I am used to normal python classes, and I am trying to learn pydantic now. It's been a lot harder than I expected. What I often do is initiate a class with some initial input and based on that initial input I "calculate" a lot of attributes for that class. I can't get the creation of "calculated" attributes figured out in pydantic.
I created the following example to demonstrate the issue:
from pydantic import BaseModel, computed_field
from typing import List
class Person(BaseModel):
first_name: str
last_name: str
@computed_field
@property
def composite_name(self) -> str:
print("initializing composite_name")
return f"{self.first_name} {self.last_name}"
@computed_field
@property
def composite_name_list(self) -> List[str]:
print("initializing name_list")
return [f"{self.composite_name} {i}" for i in range(5)]
p = Person(first_name="John", last_name="Doe")
print(p.composite_name_list)
In the code above I would expect this code to run composite_name and create the composite_name attribute. Then I would expect it to run composite_name_list and create the composite_name_list attribute. It would thus go through each of this functions exactly once, and it would print once "intializing composite_name" and then "intializing name_list".
Instead, the print-out I get is:
initializing name_list
initializing composite_name
initializing composite_name
initializing composite_name
initializing composite_name
initializing composite_name
['John Doe 0', 'John Doe 1', 'John Doe 2', 'John Doe 3', 'John Doe 4']
A couple of odd things in this printout:
In standard python, I would have just created this class like this:
class PersonStandardPython:
def __init__(self, first_name, last_name):
self.first_name = first_name
self.last_name = last_name
self.composite_name = f"{first_name} {last_name}"
self.composite_name_list = [f"{self.composite_name} {i}" for i in range(5)]
How can I get to a similar result as my standard python implementation while still having the benefit of pydantics strong typing?
I think there are some misunderstandings on how the computed_field
works and how it is meant to be used. computed_field
acts very much like a property
in Python, that's why it also uses the property decorator in addition. It mimics the appearance of an attribute, while computing its value "on request" only (see Python docs). The computed_field
decorator then only add this property to the list of valid fields to the Pydantic model and thus it can be used for e.g. serialization.
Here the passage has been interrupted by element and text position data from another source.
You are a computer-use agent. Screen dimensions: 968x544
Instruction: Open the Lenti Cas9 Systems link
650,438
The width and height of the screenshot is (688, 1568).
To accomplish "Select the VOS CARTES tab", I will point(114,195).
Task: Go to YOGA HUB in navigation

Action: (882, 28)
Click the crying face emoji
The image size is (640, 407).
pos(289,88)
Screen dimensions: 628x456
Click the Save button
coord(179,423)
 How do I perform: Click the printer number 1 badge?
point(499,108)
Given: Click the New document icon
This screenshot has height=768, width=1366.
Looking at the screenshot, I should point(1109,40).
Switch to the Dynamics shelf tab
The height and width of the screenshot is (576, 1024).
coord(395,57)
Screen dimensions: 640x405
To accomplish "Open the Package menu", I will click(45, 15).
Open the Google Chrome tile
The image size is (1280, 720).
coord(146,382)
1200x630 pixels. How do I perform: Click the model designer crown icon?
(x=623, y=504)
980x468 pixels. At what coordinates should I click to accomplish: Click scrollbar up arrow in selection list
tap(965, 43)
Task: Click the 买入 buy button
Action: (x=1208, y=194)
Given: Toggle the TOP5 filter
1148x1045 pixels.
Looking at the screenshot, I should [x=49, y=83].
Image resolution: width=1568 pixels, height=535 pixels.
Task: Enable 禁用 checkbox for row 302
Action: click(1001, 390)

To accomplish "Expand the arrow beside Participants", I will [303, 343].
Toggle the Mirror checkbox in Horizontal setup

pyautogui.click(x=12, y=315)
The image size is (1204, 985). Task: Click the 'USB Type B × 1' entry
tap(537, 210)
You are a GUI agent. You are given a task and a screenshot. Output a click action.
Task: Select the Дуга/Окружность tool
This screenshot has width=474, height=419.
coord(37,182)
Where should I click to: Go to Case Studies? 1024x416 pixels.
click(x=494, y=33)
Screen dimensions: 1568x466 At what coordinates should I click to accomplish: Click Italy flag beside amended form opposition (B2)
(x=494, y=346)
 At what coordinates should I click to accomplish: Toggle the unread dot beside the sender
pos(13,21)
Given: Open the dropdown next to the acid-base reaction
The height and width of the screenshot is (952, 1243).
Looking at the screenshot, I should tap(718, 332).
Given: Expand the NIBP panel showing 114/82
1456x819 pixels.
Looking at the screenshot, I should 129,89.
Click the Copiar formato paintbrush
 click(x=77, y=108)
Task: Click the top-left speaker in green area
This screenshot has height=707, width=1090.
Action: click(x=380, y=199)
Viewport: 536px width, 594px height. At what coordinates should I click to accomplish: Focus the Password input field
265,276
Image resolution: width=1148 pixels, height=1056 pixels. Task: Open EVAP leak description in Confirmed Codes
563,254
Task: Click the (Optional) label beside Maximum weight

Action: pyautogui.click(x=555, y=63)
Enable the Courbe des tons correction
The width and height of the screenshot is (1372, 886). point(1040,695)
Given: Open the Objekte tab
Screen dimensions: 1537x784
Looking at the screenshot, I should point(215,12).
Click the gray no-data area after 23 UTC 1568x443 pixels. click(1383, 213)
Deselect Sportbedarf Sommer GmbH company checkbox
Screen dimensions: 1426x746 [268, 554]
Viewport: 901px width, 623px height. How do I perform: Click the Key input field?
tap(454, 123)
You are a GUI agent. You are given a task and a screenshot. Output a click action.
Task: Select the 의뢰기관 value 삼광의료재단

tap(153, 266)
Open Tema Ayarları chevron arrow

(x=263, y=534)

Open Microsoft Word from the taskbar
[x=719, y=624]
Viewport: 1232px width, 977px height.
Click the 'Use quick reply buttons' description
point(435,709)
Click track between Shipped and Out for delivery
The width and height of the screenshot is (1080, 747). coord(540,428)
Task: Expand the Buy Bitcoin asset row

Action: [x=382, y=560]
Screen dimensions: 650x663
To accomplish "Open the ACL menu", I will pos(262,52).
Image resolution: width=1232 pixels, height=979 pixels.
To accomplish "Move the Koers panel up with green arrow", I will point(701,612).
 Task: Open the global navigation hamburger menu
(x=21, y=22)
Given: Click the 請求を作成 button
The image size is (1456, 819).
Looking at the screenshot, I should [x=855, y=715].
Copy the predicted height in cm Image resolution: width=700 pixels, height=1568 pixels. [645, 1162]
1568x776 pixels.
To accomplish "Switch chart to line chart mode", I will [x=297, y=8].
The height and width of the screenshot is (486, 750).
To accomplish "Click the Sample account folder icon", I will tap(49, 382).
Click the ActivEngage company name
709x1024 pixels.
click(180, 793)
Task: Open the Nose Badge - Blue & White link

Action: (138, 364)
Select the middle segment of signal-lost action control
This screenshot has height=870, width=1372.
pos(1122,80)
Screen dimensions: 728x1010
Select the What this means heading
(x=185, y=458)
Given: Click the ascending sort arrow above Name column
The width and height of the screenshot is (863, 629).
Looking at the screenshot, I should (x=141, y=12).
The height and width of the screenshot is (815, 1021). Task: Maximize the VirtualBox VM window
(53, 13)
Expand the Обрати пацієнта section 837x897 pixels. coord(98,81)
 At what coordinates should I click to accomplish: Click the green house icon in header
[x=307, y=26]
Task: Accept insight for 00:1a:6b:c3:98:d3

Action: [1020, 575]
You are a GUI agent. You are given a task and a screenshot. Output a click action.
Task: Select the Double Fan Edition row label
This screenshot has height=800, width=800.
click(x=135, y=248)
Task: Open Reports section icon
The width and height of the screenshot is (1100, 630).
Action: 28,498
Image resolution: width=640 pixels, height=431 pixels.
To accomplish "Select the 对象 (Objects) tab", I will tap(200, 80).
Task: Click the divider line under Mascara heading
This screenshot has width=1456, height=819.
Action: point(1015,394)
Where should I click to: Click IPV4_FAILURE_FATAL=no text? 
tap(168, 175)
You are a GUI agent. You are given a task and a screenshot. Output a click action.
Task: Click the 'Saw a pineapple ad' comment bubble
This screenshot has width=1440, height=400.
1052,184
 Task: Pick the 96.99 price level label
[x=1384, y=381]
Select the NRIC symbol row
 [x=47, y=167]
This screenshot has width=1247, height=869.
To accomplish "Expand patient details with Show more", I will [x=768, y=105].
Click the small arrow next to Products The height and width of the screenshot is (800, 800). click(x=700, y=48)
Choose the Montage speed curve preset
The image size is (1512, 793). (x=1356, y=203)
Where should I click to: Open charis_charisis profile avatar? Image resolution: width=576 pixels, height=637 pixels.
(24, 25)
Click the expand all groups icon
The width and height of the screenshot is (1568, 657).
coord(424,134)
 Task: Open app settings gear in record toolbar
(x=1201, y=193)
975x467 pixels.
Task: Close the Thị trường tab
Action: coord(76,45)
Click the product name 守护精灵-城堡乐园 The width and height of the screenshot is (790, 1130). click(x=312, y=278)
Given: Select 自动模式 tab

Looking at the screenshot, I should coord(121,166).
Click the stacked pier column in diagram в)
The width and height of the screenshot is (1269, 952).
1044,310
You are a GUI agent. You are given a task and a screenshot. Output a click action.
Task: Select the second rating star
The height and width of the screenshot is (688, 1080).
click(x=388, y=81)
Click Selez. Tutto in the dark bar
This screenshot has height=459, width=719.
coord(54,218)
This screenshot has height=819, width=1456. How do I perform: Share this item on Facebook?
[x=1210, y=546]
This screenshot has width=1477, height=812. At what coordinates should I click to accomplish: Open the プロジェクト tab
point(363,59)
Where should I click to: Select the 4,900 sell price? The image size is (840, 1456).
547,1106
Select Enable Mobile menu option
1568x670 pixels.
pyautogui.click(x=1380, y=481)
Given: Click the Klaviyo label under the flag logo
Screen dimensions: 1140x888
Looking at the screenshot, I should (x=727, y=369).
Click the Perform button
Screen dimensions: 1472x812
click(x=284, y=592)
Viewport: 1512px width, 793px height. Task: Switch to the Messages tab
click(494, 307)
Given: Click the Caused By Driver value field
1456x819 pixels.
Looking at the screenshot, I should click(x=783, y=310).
In general computed fields / properties can be used to re-compute another value based of mutable attributes. In case of your first example one could modify first_name
or last_name
and composite_name
would still return the correct name, for example:
p = Person(first_name="John", last_name="Doe")
print(p.composite_name)
p.first_name = "Jane"
print(p.composite_name)
Which should print :
John Doe
Jane Doe
In contrast, in your second example, if you modified first_name
, composite_name
would still be set to the value it has been assigned on init, like so:
p = PersonStandardPython(first_name="John", last_name="Doe")
print(p.composite_name)
p.first_name = "Jane"
print(p.composite_name)
Which should print:
John Doe
John Doe
So both case exhibit totally different behaviors with regards to mutability. If you want your Person
object to be mutable, your first example is entirely correct! You just have to look at it again and understand its behavior. So let me address the three points you mentioned:
The first thing printed is "intializing name_list" while the print statement of "initializing composite_name" comes first.
This is entirely expected. As the compute_field
works like a property, it executes the code defined in composite_name_list
first, before the other property composite_name
is accessed.
It seems to recalculate the composite name attribute every time it is called, even though I used the computed field decorator.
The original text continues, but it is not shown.